I think the topic of "science/engineering/physics/" towing with a small car real world personal experience" and "your car is not a real tow car" has been addressed by your car manufacturer. They have way more knowledge about you car than I.

This topic has been hashed over many, many times here. People just want to hear that what they are planning is ok. IMO it might work ok but it might not and I don't want to be anywhere near one of these experiment that doesn't work. I've seen several accidents where towing guidelines were safely followed but sh*t happens. I'd rather have too much tow vehicle in that event than less.

That said if you do this I want to see pictures.
I wouldn't be satisfied unless you did tell me what you really thought. That'll never get you in trouble with me. But I may ask you WHY you think what you do and challenge your beliefs sometimes. That often gets me in trouble!

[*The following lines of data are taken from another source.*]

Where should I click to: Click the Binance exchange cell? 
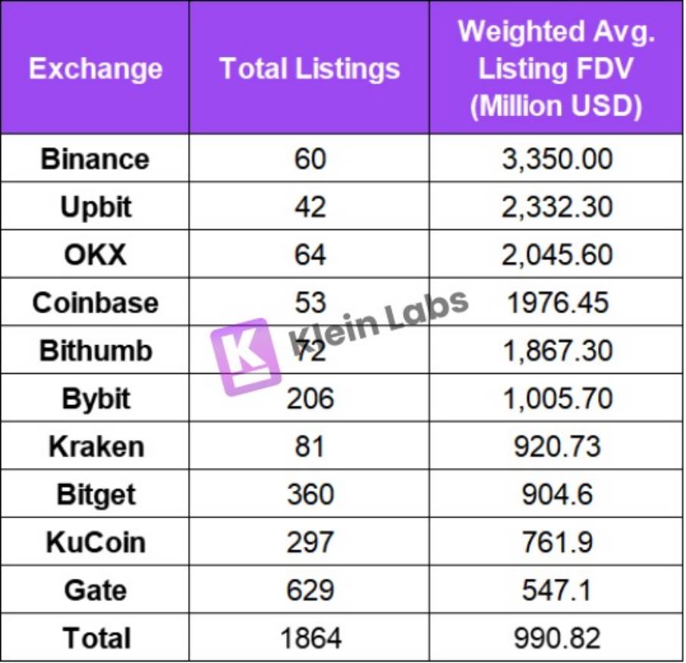(96, 159)
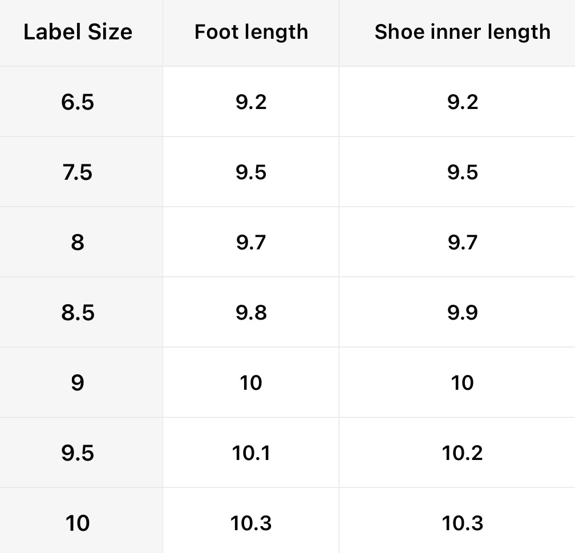The width and height of the screenshot is (575, 553).
Task: Click shoe inner length 10 for size 9
Action: click(462, 382)

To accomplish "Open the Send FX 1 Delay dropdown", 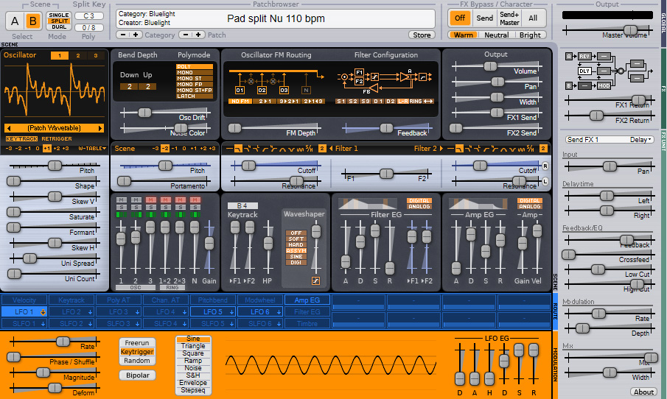I will [610, 139].
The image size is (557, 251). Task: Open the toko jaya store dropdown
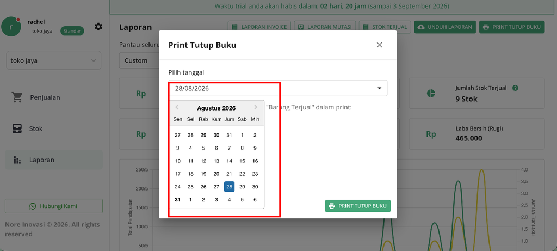click(x=54, y=60)
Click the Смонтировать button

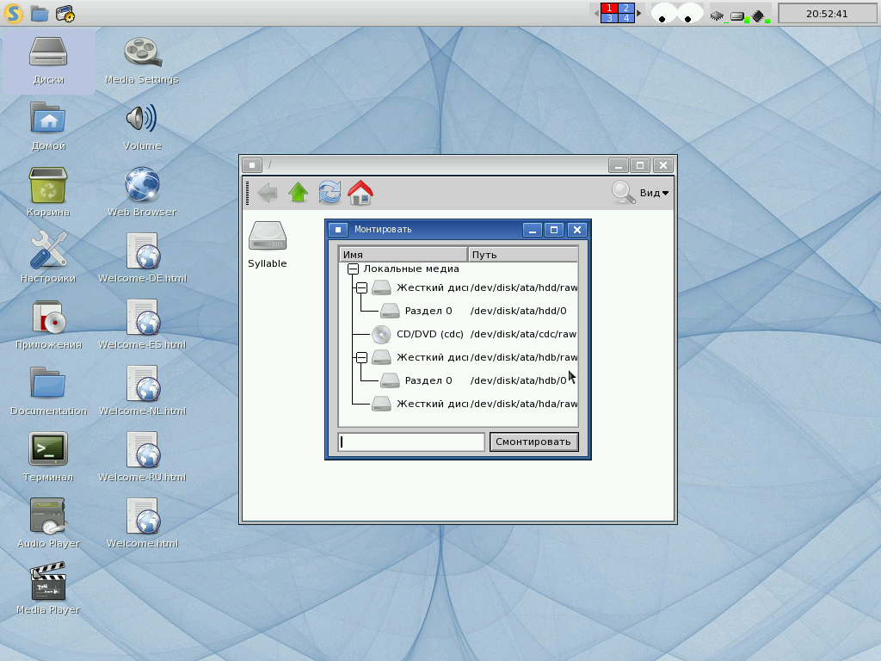(533, 442)
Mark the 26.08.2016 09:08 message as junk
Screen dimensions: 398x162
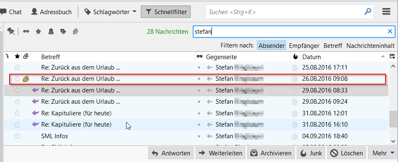294,79
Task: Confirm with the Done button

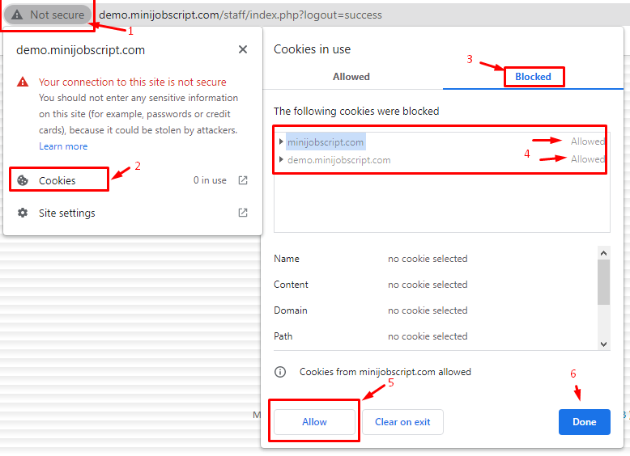Action: click(584, 422)
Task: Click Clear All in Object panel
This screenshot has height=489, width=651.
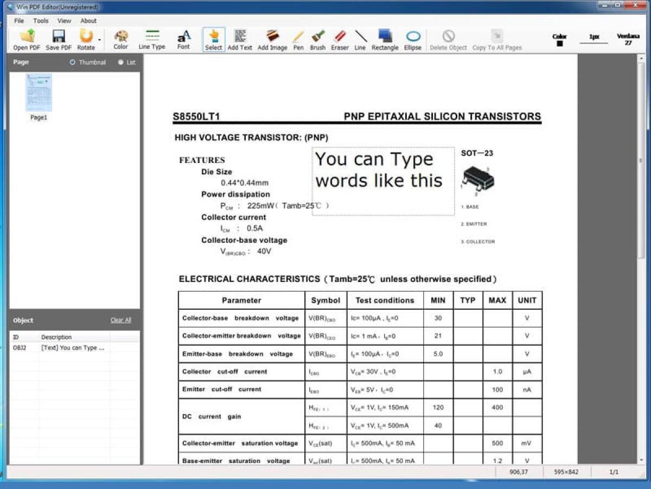Action: tap(120, 320)
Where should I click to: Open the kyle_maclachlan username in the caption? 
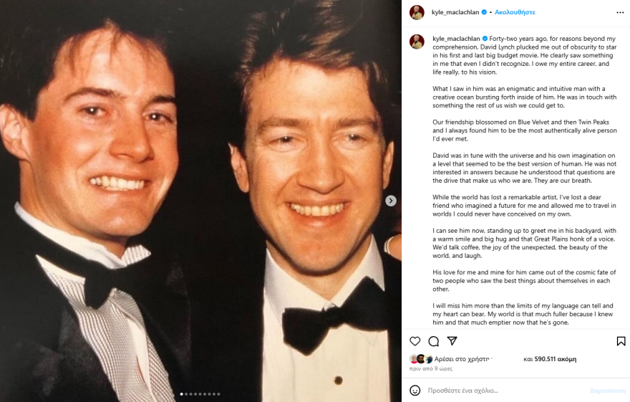coord(455,38)
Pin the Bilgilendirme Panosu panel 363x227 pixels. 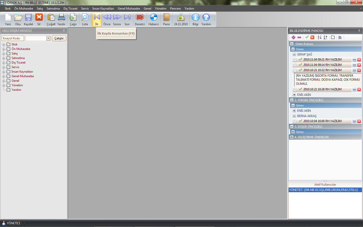coord(359,31)
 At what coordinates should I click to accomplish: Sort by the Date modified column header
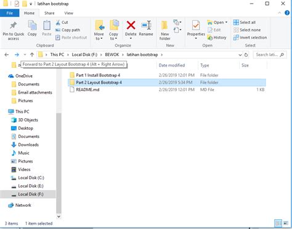[x=172, y=65]
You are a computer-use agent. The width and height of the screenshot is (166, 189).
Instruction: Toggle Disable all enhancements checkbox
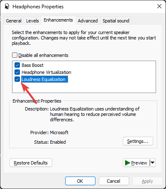click(x=15, y=55)
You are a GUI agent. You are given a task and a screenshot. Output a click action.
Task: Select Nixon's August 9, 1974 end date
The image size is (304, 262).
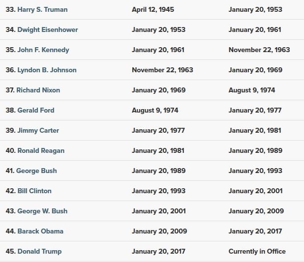pos(252,90)

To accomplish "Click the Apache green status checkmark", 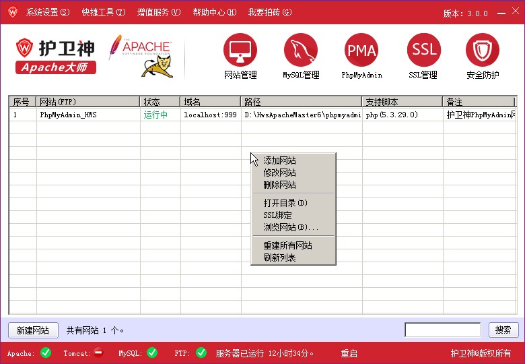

I trust Mazda to do what's in their best interest, not mine. If it's in their best interest to say, "it's not rated to tow", it may or may not have anything to do with if it can or cannot safely tow. Likely it's rather more about how they are marketing, selling and maintaining the cars while under warranty. Way more likely they never tested the car for towing and are covering their ass(ets).

I hear what you are saying. I do not want anyone to encourage me just to be "nice" when they think otherwise. I am really asking for experienced, informed opinions. Emphasis on experienced and informed, particularly with these type TVs and trailers. So far I have not heard one, " I tried towing a 1500lb trailer with a 3000lb car 90" wheelbase car, but it just felt really hard to control at times, so I gave up." And thank goodness I haven't heard, " I tried towing 1500lb trailer with a 3000lb car, but had a wreck, so I gave up." But I have heard, " I tow trailers kind of like that with a car like yours without any problems." and, "I tow a 13' egg with a car only a little bigger than yours with no problems."

All that said, your instinct to stay well into the safe zone is a good one and generally should be encouraged!